LINELIV, L.P v. KENNETH STELIGA

Annotate this Case


NOT FOR PUBLICATION WITHOUT THE

APPROVAL OF THE APPELLATE DIVISION

 

SUPERIOR COURT OF NEW JERSEY

APPELLATE DIVISION

DOCKET NO. A-2265-10T3


LINELIV, L.P.,


Plaintiff-Respondent,


v.


KENNETH STELIGA and

TIMOTHY STELIGA,


Defendants-Appellants.

________________________________

October 25, 2011

 

Argued October 3, 2011 - Decided

 

Before Judges A. A. Rodr guez, Sabatino and Fasciale.

 

On appeal from the Superior Court of New Jersey, Law Division, Burlington County, Docket No. L-1694-08.

 

Igor Sturm argued the cause for appellants (Law Offices of Igor Sturm, attorneys; William C. MacMillan, on the brief).

 

Steven E. Angstreich argued the cause for respondent (Weir & Partners LLP, attorneys; Amy R. Brandt and Mr. Angstreich, on the brief).


PER CURIAM


In this case involving the enforcement of personal guarantees on several promissory notes, defendants Kenneth Steliga and Timothy Steliga (the Steligas) appeal from: that part of a July 10, 2009 order granting plaintiff Lineliv, L.P. (Lineliv) partial summary judgment on liability; and a December 14, 2010 order suppressing the Steligas' affirmative defenses. We reverse the July 10 order, and affirm in part and reverse in part the December 14 order.

On April 10, 2008, in a separate lawsuit against the Steliga Companies,1 (the first lawsuit) Lineliv obtained a judgment after a bench trial concerning various defaults by the Steliga Companies on several notes. The parties in the first lawsuit appealed from that judgment. Lineliv argued that the judge erred by failing to award damages based on a late charge provision. The Steliga Companies contended that the judge erred by concluding that the defaults on the notes invalidated purported lot release provisions included in the mortgages.

We found no merit in the arguments raised by the parties in the first lawsuit and affirmed the judgment. Lineliv, L.P. v. Steliga Homes of Evesham, LLC., No. A-6312-07 (App. Div. June 26, 2009). We concluded that (1) the late charge provisions were unreasonable because the charges were solely punitive, and (2) the language in the notes, as well as case law, did not support the Steliga Companies' contention that their defaults invalidated the lot release provisions in the mortgages.
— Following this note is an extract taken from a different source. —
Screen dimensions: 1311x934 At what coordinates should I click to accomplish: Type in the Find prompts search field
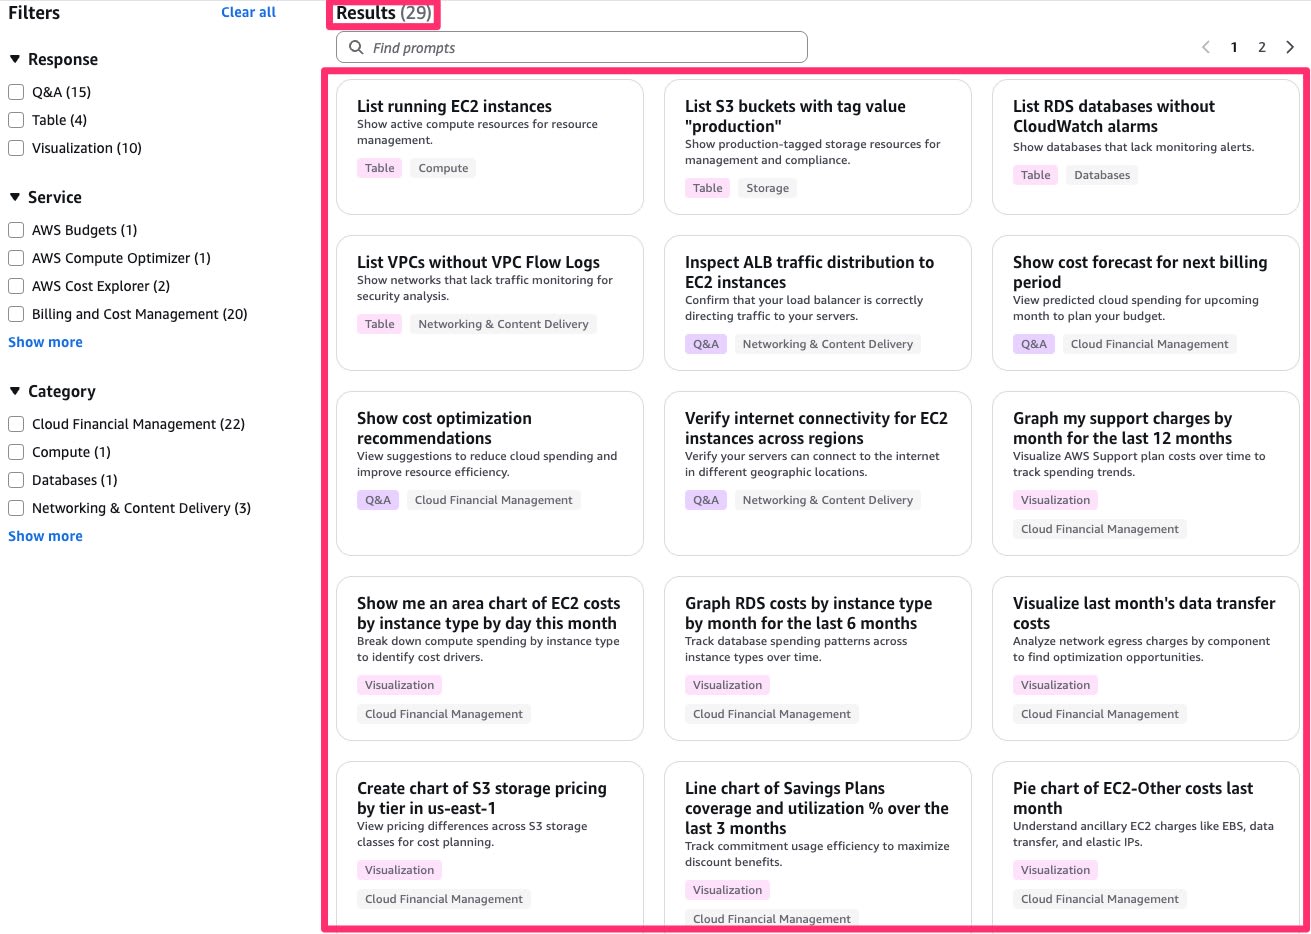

Id. at 6, 8. In dictum, we stated that "[the Steliga Companies] defaulted on the various notes in the Spring of 2002." Id. at 7.
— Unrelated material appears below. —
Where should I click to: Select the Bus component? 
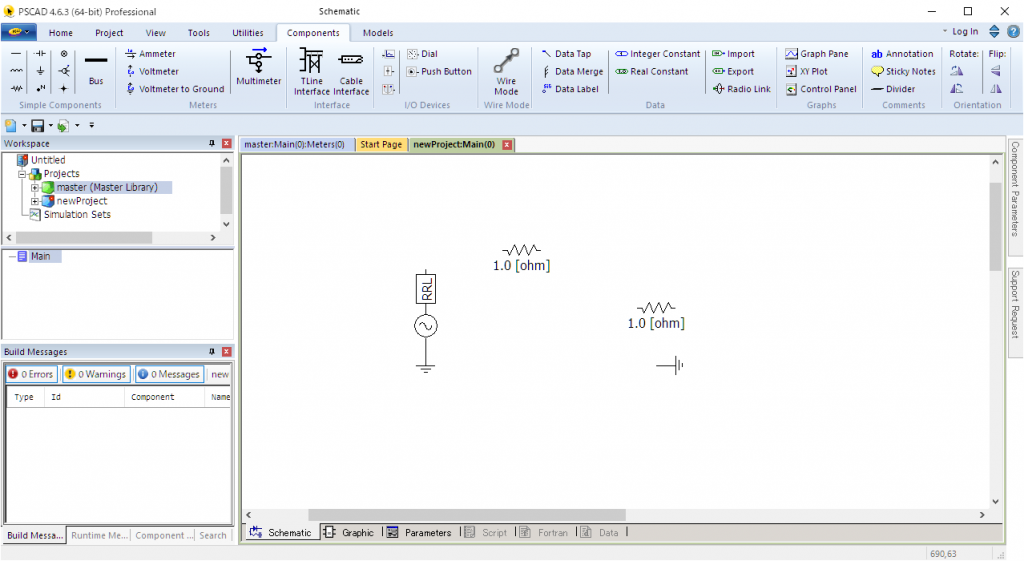click(96, 68)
On June 5, 2008 (almost two months after obtaining judgment against the Steliga Companies), Lineliv filed this complaint against the Steligas seeking to enforce their personal guarantees associated with the notes.2 In October 2008, Lineliv moved for summary judgment and argued that the Steliga Companies defaulted on the notes and the Steligas were personally liable. The Steligas cross-moved for summary judgment and contended mainly that the complaint was barred by the six-year statute of limitations, N.J.S.A. 12A:3-118.
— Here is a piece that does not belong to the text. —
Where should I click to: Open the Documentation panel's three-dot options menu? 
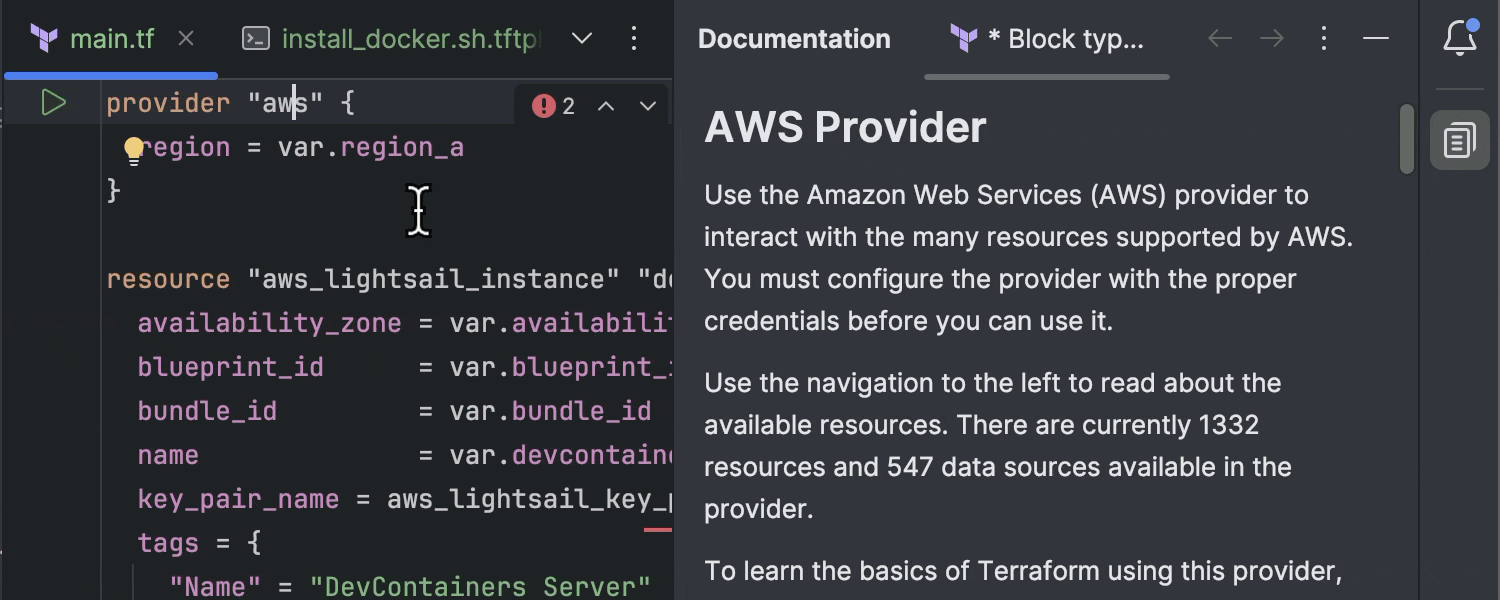click(1323, 38)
The first motion judge conducted oral argument in December 2008. In January 2009, the court granted summary judgment in favor of Lineliv, entered judgment in the amount of $2,133,786.06, and denied the Steligas' cross-motion. On July 10, 2010, the judge reconsidered his decision and entered summary judgment in favor of Lineliv on liability only, but continued to deny the Steligas' cross-motion seeking to dismiss the complaint as time-barred. In determining when default occurred, the judge relied on our comment in the opinion affirming the judgment in the first lawsuit that the Steliga Companies defaulted on the notes "in the Spring of 2002." The judge stated:

This lawsuit was filed within time, by virtue of the fact the [appellate] opinion said, that . . . "the default occurred in the spring of '02."

. . . .

Therefore, I know when the default [occurred]. . . . . I was thinking that . . . I needed a default hearing, but I don't need that now.

. . . .

So six years from there is when [Lineliv] filed [the complaint], still in the spring, June 5th, 2008. Spring is to end on June 21st. It's within spring, which further buttressed my belief . . . that there's no statute of limitations [defense] and no issue with respect thereto.

 

After he entered judgment on liability in favor of Lineliv, the judge ordered the Steligas to provide "any new defenses to personal liability in this matter."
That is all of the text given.